Following Amazon’s announcement of s2n – Signal to Noise, Tod Beardsley, security engineering manager from Rapid7’s Commented on the Amazon’s announcement of s2n – Signal to Noise.
Tod Beardsley, Security Engineering Manager from Rapid7’s :
“Amazon’s announcement of s2n (which stands for “Signal to Noise”) is pretty exciting news. It’s nearly always a good thing when a major Internet company like Amazon sets its sights on improving a core Internet technology like Transport Layer Security (TLS) in a responsive, open source way. After Heartbleed, we saw something similar from Google with their release of BoringSSL, as well as OpenBSD’s volunteer-driven LibreSSL. All of these projects promise a stripped down version of SSL/TLS with an eye toward excising the cruft that leads to vulnerabilities and weird code paths in OpenSSL.
s2n’s most notable feature today is that it boasts only 6,000 lines of code, which makes manual code audits orders of magnitude easier. I don’t expect this extremely small base to last, though, in its current form, since there is no built-in support for major functionality like certificate parsing. So, it’s a small code base which is still going to depend on other projects for any sort of production use. That said, it seems like a good idea to separate the TLS functionality from the more general cryptography functionality, so bugs and features there can be fixed and tested in isolation.
s2n is also hosted on GitHub, which is pretty much *the* place to collaborate on open source projects these days. GitHub makes contributing super easy, so if people and organisations other than Amazon find value in s2n, it’ll be extremely difficult to kill it off. Similarly, if there are features that Amazon doesn’t want in s2n, but everyone else does, it’s pretty trivial to fork s2n.
Finally, Amazon has a well-regarded, mature vulnerability handling program. They don’t yet participate in any sort of bug bounty, but they have definitely been around the block when it comes to working with researchers in a cooperative, non-confrontational way when security issues crop up in AWS and other Amazon properties.
Under the question mark column, though, s2n is still intending to support some legacy protocols like SSLv3, though it is disabled by default.

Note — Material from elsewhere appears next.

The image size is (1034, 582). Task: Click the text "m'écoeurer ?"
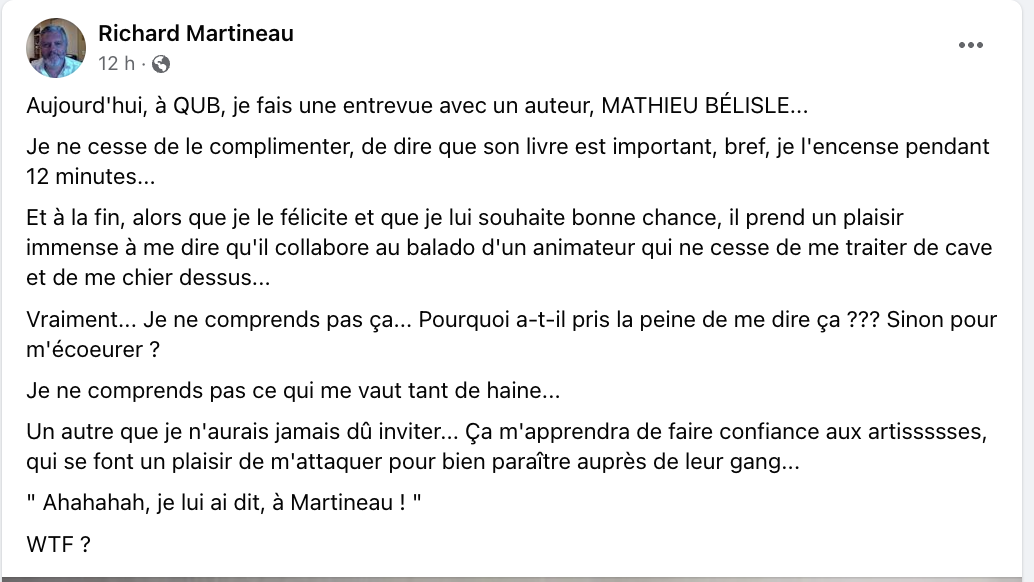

This is a weird decision to make out of the gate, given that SSLv3 is now totally deprecated and not considered safe for any purpose. In contrast, LibreSSL has no support for SSLv3 at all, and BoringSSL has it disabled by default.
For comparison, BoringSSL also disables SSLv3 by default, and LibreSSL will soon remove support for it entirely.
Also, the touted “two separate random number generators” approach to seeding values for “public” and “private” operations sounds kind of like crypto snake oil on its face. If your random number generator is secure enough on its own, you shouldn’t ever need two. A basic principle of cryptography that a series of numbers generated securely should give no hints to what numbers are coming up, so implementing two seems like an invitation for future trouble.
All in all, I’m happy to see that we may actually be learning our lessons from the Heartbleed and related fiascos. OpenSSL is an amazing piece of technology, written by volunteers and funded by philanthropy, and is a key reason why we’re able to have jobs and buy things on the Internet. But, it’s time to make a serious crypto investment, and I’m very happy to see Amazon taking a lead on that.”